I've got a diamond on my finger and my family still does not take our relationship seriously. They continuously try to keep me from him. How can I convince my family to quit trying to separate us?
The point isn't that you haven't played the field. The point is that you are getting engaged to a man when you haven't really been a *woman* yet. I assume that you are living in your parents house, still surviving on your parents' incomes, following their rules and having their shelter. All you are talking about doing here is "changing parents" from the ones you have to your new guy. You never have been YOURSELF which is an incredibly, incredibly important part of becoming an adult.
Marriage should NEVER be rushed. Marriage is something that lasts 50 or more years. That is a LONG, long time. The best marriages happen when two people are fully able to live on their own but then voluntarily choose to join their lives together. The worst marriages happen when both people are incapable of surviving and cling to each other like life rafts. That second fate is what your parents are worried about.
Try to take a step back and not be defensive about this. YES you care strongly about him. YES you want to be with him forever! But part of making that WORK involve you being a STRONG and self-assured woman. And the way to show him, yourself, your parents and everyone that you ARE that is to BE that. And that involves having your own apartment, your own job, and actually living on your own and taking care of yourself.
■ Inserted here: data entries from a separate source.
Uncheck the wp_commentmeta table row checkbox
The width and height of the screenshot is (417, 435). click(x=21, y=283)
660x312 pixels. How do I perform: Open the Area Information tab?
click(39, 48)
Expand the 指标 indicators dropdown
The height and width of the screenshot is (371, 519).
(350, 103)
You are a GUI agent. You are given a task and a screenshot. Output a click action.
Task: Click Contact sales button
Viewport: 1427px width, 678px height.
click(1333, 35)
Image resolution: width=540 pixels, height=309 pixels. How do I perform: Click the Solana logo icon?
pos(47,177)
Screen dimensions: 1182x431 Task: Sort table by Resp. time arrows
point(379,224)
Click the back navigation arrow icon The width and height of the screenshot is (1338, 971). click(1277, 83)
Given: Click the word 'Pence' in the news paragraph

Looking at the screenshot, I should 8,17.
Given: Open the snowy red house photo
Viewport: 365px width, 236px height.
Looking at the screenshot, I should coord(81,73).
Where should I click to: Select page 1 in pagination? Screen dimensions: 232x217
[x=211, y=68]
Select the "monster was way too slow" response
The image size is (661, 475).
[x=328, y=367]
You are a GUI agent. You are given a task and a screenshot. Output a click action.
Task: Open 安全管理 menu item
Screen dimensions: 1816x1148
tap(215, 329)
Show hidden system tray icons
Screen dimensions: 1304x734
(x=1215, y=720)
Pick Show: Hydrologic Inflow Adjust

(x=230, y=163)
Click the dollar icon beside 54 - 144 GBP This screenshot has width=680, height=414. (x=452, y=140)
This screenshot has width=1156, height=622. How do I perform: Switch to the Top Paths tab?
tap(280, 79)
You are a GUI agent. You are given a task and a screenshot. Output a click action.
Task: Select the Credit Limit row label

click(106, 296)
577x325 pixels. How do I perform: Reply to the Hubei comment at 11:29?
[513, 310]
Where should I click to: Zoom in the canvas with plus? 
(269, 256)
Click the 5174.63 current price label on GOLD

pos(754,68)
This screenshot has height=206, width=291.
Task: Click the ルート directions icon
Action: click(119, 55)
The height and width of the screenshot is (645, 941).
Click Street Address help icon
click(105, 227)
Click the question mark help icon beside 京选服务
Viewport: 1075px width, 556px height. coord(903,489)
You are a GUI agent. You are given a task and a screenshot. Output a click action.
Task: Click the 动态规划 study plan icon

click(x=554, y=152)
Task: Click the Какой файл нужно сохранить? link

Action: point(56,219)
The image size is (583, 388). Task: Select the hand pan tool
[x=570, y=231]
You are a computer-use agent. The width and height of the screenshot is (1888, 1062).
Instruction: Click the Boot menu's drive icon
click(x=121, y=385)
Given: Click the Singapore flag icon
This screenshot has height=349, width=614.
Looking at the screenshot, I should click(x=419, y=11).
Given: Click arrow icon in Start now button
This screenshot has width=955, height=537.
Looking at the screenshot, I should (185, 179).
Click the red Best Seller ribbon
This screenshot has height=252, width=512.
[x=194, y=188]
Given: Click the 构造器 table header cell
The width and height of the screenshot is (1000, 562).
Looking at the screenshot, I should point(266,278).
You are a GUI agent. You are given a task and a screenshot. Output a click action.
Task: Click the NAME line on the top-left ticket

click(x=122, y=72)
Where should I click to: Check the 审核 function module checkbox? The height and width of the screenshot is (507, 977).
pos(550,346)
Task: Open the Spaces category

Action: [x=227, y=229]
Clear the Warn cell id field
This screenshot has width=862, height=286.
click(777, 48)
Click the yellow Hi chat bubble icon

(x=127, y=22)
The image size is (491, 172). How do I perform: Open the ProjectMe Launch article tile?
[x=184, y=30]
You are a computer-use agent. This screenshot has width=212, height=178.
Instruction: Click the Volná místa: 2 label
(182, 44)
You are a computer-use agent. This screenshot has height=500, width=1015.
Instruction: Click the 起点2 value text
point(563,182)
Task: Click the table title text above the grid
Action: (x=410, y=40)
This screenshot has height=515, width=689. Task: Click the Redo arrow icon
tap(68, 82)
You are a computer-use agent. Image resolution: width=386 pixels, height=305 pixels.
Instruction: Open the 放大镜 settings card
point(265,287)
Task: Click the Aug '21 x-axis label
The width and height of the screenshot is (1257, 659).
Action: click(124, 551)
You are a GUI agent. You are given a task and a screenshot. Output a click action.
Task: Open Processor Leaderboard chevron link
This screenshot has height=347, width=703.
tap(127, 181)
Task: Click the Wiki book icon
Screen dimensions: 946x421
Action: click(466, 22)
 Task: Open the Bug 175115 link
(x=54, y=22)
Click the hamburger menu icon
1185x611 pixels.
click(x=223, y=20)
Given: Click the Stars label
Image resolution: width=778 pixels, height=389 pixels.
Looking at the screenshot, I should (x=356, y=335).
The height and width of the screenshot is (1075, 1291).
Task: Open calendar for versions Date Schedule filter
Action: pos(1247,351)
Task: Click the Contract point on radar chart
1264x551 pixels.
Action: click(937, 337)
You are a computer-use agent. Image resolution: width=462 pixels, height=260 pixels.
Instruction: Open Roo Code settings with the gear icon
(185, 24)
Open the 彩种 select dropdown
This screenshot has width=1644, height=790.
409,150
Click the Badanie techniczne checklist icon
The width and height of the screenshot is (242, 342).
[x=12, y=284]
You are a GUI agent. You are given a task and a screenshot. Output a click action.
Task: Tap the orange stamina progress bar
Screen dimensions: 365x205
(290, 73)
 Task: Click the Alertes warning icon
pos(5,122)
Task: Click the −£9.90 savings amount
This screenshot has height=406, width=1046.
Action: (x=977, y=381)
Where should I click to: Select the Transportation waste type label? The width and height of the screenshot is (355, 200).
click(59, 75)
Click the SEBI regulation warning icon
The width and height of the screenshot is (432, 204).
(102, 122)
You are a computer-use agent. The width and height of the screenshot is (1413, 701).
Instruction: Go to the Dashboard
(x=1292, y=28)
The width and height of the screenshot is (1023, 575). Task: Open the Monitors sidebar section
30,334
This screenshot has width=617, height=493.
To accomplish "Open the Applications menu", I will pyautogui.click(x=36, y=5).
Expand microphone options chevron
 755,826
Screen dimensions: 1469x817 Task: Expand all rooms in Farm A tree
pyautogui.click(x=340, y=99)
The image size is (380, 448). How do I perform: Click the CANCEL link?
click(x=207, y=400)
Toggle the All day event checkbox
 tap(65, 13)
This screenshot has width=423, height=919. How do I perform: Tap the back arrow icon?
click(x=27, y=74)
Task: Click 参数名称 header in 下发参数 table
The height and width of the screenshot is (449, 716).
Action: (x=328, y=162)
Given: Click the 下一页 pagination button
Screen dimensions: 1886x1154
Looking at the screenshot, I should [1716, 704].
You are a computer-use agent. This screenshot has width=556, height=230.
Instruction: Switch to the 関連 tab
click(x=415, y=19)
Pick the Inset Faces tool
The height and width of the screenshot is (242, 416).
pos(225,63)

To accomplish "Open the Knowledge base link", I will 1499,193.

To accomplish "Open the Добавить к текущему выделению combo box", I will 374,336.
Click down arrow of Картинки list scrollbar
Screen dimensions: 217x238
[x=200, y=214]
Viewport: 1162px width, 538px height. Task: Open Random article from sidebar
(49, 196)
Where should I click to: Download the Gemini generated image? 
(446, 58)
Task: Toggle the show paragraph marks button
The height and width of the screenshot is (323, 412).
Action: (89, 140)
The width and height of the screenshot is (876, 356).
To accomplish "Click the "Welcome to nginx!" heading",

There is NO rush for you to be "His Kept Woman". That will lessen your chances at long term happiness. Instead, INVEST this time you have now to show everybody involved - including yourself - that this is really the best thing. Prove that you can live on your own, that you are not "running to him" to be your sugar daddy. That this isn't something you're doing to "get away from the parents". BE away from your parents, BE self sufficient. If you do this for a year, you will show that your choice to be with him is to *enhance* the life you already have - not to "run away" from the life you're stuck with with your parents.
If on the other hand you demand that you must be with him and can't survive without him, you are really proving exactly what everyone currently thinks - that you are using him as a substitute parent.